(Writer’s note: Last week high school seniors across the United States learned if they were accepted or rejected by the college of their choice. This post is for them and their parents but all are invited to read along.)
“Ain't no man can avoid being born average, but there ain't no man got to be common.”
--baseball pitcher Satchel Paige
“Did I get in?” That was and is the question. After months of anticipation, praying even, it all comes down to the mundane act of tearing open a thin white envelope or clicking on a blinking email link. “Welcome to the freshman Class of 2013 at ____ University!” or “We regret to inform you that after careful consideration…”
An admission before I weigh in on this college admissions dance of rejection and acceptance: I’m pretty far removed from it. I have no skin in the game, no children. When I received my college admission letters from two schools, it was the ancient days of Jimmy Carter and disco! Times have radically changed in higher education since then. In 1979, when I applied to the University of Massachusetts at Amherst, if you were an average student with average grades and average SATs (bingo on all three for me) and were a state resident, you just got in. No worries. A “yes” was a given.
So it is with a mix of wonder and horror that I watch the yearly higher education scramble. According to The New York Times the average aspirant to the freshman class of 2013 submitted nine applications. Many schools experienced double digit increases in the number of applicants in just the past year: UCLA (11 percent), Saint Lawrence (15 percent), Boston University (19 percent), and Skidmore (42 percent). College admissions are more competitive than ever before. Acceptance rates are lower than ever before. Just ask the 35,000 folks who got the big brush off from Harvard University, 94.2 percent of its applicant pool.
But even more confounding to me than this collegiate competition is how so many young people (parents sometimes too) put so much weight upon and give so much power over to, whether or not this school or that school says “yes” or “no”. How colleges and universities, with their oh so powerful selectivity, seem to possess such a say upon the “worth” and self view of all these young souls. Does it really matter so much where one goes to college? If I fail to get into Harvard or a “top” school and am forced to “settle” for a UMass or a Westfield State College, does this make me “less than”? Ruin my future? Dash my hopes? Destroy my dreams?

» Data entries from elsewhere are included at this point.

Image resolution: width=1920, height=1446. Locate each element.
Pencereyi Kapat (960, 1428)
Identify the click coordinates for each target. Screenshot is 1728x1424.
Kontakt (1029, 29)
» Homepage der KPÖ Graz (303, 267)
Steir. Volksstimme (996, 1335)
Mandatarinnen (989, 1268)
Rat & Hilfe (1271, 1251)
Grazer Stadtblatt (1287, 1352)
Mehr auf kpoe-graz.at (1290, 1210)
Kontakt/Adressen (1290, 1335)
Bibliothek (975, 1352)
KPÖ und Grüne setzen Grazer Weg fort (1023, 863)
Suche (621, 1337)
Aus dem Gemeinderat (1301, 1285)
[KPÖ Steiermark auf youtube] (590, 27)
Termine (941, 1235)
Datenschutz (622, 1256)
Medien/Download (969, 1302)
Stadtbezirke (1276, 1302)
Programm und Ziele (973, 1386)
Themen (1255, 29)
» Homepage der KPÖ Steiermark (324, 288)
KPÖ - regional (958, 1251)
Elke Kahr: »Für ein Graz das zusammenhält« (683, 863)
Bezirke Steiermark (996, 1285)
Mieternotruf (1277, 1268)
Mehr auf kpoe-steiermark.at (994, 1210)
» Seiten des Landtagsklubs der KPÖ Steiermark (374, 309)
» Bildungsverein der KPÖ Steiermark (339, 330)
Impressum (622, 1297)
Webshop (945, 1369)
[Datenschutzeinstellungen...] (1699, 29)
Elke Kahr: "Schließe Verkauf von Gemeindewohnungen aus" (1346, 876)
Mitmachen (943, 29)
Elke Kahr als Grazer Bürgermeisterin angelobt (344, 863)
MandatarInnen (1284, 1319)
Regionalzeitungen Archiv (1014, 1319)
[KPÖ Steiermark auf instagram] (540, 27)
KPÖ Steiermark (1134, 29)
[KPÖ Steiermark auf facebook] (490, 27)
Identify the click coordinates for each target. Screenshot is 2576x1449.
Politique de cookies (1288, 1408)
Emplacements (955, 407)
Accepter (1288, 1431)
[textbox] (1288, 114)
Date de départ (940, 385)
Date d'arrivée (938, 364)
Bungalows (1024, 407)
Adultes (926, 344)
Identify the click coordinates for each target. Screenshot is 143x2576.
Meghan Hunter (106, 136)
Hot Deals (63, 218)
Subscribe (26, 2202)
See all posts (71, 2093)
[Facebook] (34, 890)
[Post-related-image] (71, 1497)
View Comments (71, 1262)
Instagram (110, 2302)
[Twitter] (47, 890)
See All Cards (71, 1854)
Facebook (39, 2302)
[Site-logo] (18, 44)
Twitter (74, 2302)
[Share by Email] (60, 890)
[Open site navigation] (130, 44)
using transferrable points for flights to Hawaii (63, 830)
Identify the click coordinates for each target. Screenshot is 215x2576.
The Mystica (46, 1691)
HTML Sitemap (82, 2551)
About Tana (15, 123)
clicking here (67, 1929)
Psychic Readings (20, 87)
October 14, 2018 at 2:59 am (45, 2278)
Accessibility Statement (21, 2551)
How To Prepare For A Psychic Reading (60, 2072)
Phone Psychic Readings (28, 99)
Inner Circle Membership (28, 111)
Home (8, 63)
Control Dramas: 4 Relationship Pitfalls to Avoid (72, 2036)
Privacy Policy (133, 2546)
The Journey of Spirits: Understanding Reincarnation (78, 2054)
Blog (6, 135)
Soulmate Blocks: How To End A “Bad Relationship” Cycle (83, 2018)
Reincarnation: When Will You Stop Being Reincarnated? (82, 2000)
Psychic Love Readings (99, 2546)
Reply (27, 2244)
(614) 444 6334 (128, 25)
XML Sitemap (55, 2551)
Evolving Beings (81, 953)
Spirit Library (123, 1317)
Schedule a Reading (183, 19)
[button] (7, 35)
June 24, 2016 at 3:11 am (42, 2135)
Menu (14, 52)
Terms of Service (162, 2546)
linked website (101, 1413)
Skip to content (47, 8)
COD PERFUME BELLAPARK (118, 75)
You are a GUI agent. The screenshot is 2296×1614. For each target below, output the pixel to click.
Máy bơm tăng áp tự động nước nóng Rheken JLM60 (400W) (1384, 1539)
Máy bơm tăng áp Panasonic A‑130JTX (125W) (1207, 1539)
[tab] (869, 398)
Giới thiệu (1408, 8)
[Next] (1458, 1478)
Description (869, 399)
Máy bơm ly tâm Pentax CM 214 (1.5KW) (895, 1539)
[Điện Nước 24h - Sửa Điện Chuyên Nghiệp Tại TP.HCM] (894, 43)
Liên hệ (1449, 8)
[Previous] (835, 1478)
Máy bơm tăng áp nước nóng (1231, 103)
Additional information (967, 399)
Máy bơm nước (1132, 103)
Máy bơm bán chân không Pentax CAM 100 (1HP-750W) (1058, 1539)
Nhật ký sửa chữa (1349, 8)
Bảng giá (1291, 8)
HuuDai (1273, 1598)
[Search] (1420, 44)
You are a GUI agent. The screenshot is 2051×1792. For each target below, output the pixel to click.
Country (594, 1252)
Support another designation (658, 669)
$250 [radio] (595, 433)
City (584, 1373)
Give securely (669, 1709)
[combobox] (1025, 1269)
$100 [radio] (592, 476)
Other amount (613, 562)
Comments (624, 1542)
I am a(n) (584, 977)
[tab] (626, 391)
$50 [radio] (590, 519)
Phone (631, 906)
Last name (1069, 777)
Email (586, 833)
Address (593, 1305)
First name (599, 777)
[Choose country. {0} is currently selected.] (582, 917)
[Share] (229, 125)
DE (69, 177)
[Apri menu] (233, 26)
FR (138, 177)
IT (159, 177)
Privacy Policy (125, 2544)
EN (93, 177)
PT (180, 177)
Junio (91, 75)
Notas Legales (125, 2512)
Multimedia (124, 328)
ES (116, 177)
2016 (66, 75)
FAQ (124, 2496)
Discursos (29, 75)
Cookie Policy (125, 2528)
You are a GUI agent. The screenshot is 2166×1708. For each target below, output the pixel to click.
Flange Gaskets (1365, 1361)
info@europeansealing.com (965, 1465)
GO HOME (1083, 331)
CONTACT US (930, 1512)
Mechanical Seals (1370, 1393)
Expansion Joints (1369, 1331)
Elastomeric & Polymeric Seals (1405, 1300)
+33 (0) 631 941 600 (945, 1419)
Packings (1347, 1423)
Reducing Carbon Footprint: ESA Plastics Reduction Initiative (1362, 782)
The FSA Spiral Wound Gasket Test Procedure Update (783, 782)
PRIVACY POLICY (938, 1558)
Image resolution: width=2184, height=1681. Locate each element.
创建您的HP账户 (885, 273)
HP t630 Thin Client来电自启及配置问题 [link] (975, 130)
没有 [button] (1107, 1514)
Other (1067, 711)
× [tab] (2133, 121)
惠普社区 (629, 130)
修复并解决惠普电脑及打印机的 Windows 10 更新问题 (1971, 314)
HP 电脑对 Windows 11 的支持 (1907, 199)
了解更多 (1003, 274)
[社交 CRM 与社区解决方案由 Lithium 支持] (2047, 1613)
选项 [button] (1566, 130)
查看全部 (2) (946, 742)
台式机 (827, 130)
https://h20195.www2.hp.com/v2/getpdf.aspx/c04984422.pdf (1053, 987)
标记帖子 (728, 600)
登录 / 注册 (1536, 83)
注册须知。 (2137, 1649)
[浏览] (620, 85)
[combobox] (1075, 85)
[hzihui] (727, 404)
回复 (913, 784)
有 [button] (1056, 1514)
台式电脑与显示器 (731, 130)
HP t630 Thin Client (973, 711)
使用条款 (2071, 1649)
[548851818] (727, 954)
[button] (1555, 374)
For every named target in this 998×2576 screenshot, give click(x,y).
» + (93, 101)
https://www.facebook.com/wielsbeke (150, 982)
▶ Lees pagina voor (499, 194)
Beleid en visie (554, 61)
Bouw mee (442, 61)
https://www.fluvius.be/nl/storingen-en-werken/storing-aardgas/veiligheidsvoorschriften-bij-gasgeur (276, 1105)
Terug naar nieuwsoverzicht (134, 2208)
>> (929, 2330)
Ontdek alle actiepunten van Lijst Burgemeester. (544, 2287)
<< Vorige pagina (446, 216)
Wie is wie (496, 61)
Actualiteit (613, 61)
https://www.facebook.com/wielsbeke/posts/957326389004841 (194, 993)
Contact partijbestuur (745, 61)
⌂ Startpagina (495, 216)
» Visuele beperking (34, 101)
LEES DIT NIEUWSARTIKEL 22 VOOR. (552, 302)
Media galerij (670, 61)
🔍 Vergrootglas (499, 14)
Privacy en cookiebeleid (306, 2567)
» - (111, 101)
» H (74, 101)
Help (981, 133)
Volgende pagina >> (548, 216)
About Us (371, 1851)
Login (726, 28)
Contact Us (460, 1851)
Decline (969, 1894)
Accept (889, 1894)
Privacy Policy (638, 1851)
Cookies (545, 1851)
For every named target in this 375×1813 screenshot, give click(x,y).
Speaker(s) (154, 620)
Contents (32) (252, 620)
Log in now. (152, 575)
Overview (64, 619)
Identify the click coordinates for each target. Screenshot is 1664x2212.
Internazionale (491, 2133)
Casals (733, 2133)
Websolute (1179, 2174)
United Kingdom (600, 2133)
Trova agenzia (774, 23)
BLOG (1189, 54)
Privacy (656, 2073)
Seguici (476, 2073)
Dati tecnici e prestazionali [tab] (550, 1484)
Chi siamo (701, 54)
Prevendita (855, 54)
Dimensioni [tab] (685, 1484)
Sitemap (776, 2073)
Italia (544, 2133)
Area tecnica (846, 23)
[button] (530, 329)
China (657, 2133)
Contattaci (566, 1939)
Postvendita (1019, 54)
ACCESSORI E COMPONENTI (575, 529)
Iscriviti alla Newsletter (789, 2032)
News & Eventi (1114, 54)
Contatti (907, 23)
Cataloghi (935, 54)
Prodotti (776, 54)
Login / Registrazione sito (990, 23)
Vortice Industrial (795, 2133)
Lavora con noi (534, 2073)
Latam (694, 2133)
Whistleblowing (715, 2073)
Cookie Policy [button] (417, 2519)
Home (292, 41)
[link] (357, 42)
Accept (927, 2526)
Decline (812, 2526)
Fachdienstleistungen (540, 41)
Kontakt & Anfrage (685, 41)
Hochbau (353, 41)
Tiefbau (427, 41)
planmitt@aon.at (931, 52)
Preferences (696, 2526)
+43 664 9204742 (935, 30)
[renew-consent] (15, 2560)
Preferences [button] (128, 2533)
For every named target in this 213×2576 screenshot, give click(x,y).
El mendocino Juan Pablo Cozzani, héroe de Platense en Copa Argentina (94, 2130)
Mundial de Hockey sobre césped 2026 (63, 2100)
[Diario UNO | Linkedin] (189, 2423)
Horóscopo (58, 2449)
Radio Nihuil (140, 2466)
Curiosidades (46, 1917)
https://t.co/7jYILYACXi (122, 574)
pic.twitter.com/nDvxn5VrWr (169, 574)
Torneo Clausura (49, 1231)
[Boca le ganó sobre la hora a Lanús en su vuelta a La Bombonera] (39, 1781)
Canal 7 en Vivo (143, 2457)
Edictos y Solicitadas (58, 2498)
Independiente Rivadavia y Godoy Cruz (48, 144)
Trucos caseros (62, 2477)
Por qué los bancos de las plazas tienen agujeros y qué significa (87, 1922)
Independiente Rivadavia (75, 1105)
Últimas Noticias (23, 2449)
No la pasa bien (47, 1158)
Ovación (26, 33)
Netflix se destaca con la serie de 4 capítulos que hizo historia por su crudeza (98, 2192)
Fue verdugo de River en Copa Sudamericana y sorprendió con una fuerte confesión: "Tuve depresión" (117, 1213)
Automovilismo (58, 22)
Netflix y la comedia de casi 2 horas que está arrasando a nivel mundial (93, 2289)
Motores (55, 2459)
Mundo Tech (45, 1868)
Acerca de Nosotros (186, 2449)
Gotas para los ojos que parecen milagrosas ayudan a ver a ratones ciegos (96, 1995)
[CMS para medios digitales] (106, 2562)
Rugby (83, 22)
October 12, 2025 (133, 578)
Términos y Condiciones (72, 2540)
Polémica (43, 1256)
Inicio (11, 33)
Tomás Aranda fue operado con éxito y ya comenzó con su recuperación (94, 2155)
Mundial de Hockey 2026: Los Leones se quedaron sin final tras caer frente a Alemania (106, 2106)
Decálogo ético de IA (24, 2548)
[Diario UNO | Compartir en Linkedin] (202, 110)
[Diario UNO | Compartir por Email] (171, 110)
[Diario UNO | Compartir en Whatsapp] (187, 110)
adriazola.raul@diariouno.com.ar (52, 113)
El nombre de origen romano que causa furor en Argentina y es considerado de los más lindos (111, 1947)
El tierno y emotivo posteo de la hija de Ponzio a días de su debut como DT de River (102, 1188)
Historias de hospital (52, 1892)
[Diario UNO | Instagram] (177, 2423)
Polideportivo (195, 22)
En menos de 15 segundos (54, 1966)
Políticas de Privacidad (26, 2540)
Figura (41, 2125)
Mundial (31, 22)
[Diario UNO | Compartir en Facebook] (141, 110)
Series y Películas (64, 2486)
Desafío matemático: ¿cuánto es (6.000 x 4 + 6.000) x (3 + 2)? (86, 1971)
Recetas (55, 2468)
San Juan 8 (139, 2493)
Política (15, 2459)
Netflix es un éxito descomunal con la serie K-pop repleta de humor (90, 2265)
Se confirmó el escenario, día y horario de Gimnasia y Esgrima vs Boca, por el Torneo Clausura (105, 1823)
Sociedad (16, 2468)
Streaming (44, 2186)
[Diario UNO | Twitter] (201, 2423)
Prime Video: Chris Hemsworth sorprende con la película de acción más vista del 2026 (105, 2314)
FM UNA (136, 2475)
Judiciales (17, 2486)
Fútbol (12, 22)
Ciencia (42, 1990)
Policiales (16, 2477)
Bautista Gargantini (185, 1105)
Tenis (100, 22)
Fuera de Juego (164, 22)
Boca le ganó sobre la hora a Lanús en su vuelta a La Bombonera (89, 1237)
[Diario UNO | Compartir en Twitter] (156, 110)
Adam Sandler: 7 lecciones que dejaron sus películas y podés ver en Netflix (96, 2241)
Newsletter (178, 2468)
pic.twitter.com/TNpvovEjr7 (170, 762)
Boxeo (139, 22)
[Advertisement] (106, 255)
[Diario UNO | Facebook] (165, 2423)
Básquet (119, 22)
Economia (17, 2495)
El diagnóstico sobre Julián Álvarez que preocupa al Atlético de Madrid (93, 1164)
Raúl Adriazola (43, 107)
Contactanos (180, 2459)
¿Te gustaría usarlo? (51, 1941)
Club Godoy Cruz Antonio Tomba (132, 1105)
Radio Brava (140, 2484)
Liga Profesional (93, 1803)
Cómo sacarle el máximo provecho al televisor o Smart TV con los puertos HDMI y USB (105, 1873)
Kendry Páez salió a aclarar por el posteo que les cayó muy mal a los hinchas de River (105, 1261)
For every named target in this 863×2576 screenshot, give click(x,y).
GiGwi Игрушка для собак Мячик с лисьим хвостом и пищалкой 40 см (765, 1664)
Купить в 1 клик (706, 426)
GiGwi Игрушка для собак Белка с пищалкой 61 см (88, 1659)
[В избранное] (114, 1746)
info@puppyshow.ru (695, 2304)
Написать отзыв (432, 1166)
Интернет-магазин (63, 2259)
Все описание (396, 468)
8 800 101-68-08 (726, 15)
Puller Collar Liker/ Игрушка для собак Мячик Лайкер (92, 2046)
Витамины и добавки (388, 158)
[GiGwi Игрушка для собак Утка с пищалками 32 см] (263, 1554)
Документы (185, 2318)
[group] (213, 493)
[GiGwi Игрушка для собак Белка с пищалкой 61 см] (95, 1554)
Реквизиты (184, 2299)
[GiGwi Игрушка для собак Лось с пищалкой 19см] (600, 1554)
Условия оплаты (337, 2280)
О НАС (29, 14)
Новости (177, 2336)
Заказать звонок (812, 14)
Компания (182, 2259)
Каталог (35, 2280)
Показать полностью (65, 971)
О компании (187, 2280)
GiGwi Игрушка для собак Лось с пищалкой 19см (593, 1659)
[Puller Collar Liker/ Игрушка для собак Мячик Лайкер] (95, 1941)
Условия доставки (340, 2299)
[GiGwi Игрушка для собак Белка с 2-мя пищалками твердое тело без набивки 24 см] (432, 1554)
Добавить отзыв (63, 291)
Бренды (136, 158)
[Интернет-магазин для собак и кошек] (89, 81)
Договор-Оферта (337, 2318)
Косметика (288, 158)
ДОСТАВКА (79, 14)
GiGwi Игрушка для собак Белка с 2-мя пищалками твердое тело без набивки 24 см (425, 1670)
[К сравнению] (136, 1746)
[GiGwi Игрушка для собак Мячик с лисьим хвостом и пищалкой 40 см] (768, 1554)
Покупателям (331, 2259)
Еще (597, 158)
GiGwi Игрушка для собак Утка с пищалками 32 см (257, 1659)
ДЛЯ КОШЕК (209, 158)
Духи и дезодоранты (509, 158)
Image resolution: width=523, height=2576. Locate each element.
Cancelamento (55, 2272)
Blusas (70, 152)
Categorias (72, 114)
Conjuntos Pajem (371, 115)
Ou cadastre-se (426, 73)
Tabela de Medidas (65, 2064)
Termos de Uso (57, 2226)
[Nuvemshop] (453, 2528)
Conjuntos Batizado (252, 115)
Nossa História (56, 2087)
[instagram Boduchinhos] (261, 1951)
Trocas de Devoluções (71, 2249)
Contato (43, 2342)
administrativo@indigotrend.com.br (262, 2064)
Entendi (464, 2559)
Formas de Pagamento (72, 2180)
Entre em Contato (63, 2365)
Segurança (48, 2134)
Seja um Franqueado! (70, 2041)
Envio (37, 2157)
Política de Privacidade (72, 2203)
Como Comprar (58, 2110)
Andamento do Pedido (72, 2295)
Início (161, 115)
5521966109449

And what about the “average” kid, the one who gets “Bs” and “Cs”, who is not in the upper percentile of his or her class rank, who does OK on the SATs but is not a scholar? He works hard but he’s not in the “elite”. She busts her tail on the sports field but is not on the first string, is a good kid but is not really “good enough”, or so it seems. How does it feel to be average this time of year? Any time of the year in our hyper-competitive world? What about the ones who don’t go to college, who join the military or pursue a trade or courageously follow some inner call?
So here’s a radical thought, just my opinion. Where a person goes to college, the address, the setting, the name recognition, the cache or lack thereof: it really doesn’t matter. Not in the largest and most important sense. Whether or not you get picked or overlooked by a college, or study in a lab or build a house or work in a factory: it doesn’t determine who is “in” and who is “out”, not spiritually. Just because “USA University” thinks a person is “good enough” or “not quite good enough” will never, ever decide our ultimate goodness as human beings.
So high school seniors: who you bring to college is what really matters. You, as a person, a soul, an amazing bundle of character and uniqueness. You are a one a kind miracle. No one else in all Creation is quite like you. You may be average, like me, but you are not common. Who you are is so much more meaningful than the specificity of your school choice, the level of your SAT scores or the pile of acceptance and rejection letters sitting on your desk.
Reminds me of the words of the Psalmist, who in a prayer written to God thousands of years ago, declared, “For it was you [God] who formed my inward parts; you knit me together in my mother’s womb. I praise you, for I am fearfully and wonderfully made. Wonderful are your works; that I know very well.” (Psalm 139)
Wonderful: made by God, shaped by God, loved by God, accepted by God: that’s an acceptance letter every last person should receive and re-read on a regular basis! So whether or not a young person finds themselves next September studying on the banks of the Charles River or hunkering down over a textbook at Framingham State University, she, he is already good, very good. Not because of any outward “yes” or “no” but just because of God’s inward lifelong embrace.
You see in God’s view, you already got in. And those rejection letters? Put ‘em in the recycling bin. That’s where they belong.